Au début du XXe siècle, Renault et Peugeot développent des volumes de production croissants, tandis que Panhard & Levassor conserve un positionnement haut de gamme. René Panhard reste associé à la direction générale de la maison et à son exigence de fabrication. Il voit l’automobile quitter le domaine de l’expérience pour devenir un objet industriel, un moyen de transport et un phénomène social. La société qu’il a contribué à créer survivra longtemps à ses fondateurs et poursuivra ensuite la production de voitures, de camions et de véhicules militaires.

En juillet 1908, René Panhard séjourne en cure à La Bourboule, dans le Puy-de-Dôme. Il y meurt le 16 juillet, à l’âge de soixante-sept ans. Son inhumation a lieu au Père-Lachaise le 21 juillet 1908. Son fils Hippolyte poursuit la direction de l’entreprise avant que le neveu de René, Paul Panhard, n’en assure à son tour la continuité.
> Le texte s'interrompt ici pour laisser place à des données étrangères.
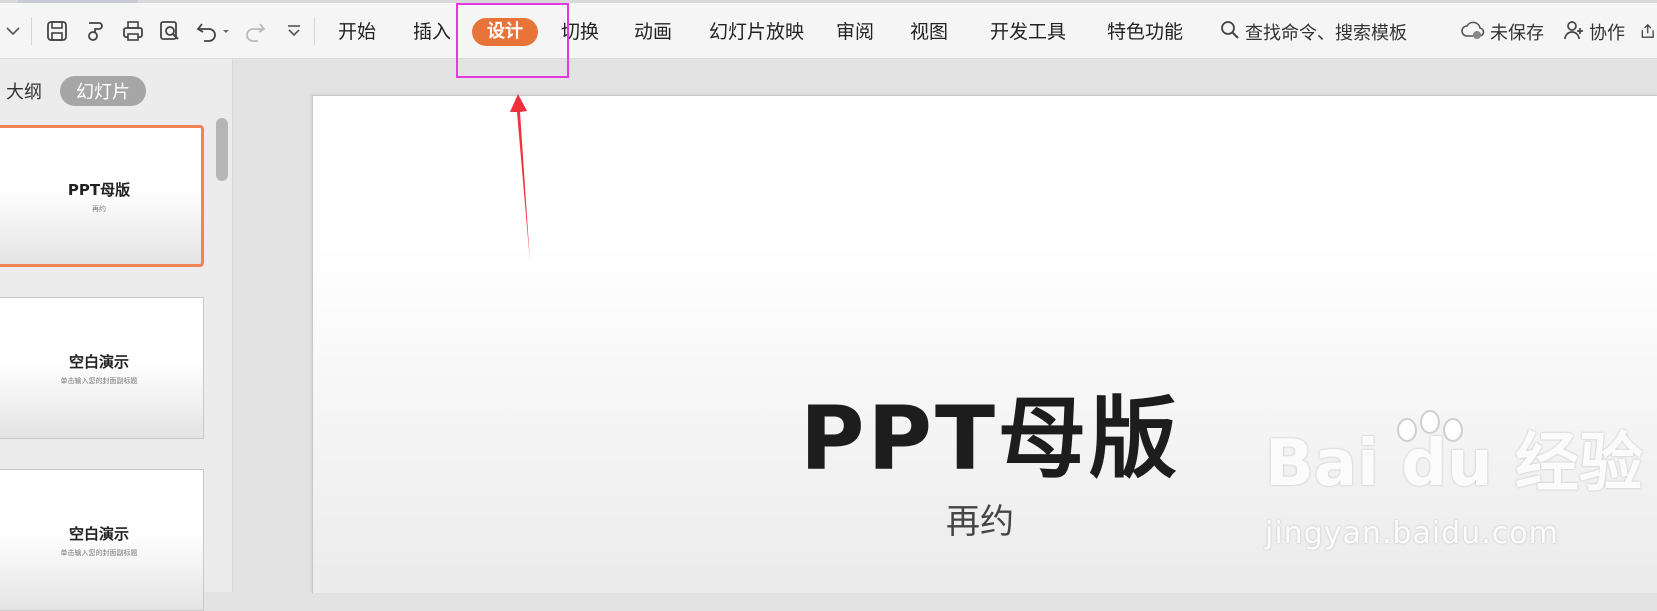 The height and width of the screenshot is (611, 1657). What do you see at coordinates (357, 32) in the screenshot?
I see `tab-home: 开始` at bounding box center [357, 32].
Le quai Panhard-et-Levassor, dans le 13e arrondissement de Paris, rappelle aujourd’hui l’implantation historique des ateliers et l’association des deux pionniers.

Réalisations principales

  • Association à l’entreprise de machines à bois Périn, Panhard & Cie en 1867.
  • Fabrication de moteurs à gaz sous licence Otto et Langen à partir des années 1870.
  • Cofondation et développement de Panhard & Levassor avec Émile Levassor.
  • Lancement, en 1891, d’une première production commerciale d’automobiles en série.
  • Développement industriel du « système Panhard », architecture à moteur avant et roues arrière motrices.
  • Succès des automobiles Panhard & Levassor dans les courses Paris-Rouen (1894), Paris-Bordeaux-Paris (1895), Paris-Marseille-Paris (1896) et le Tour de France automobile (1899).

Distinctions et fonctions

  • Maire de Thiais pendant plusieurs mandats entre 1870 et 1908.
  • Membre du jury des Expositions universelles de Paris de 1878 et 1889.
  • Chevalier de la Légion d’honneur en 1878.
  • Officier de la Légion d’honneur par décret du 11 octobre 1906.
  • Chevalier de l’ordre du Mérite agricole.
  • Grand prix attribué à Panhard & Levassor lors de l’Exposition universelle de Saint-Louis en 1904.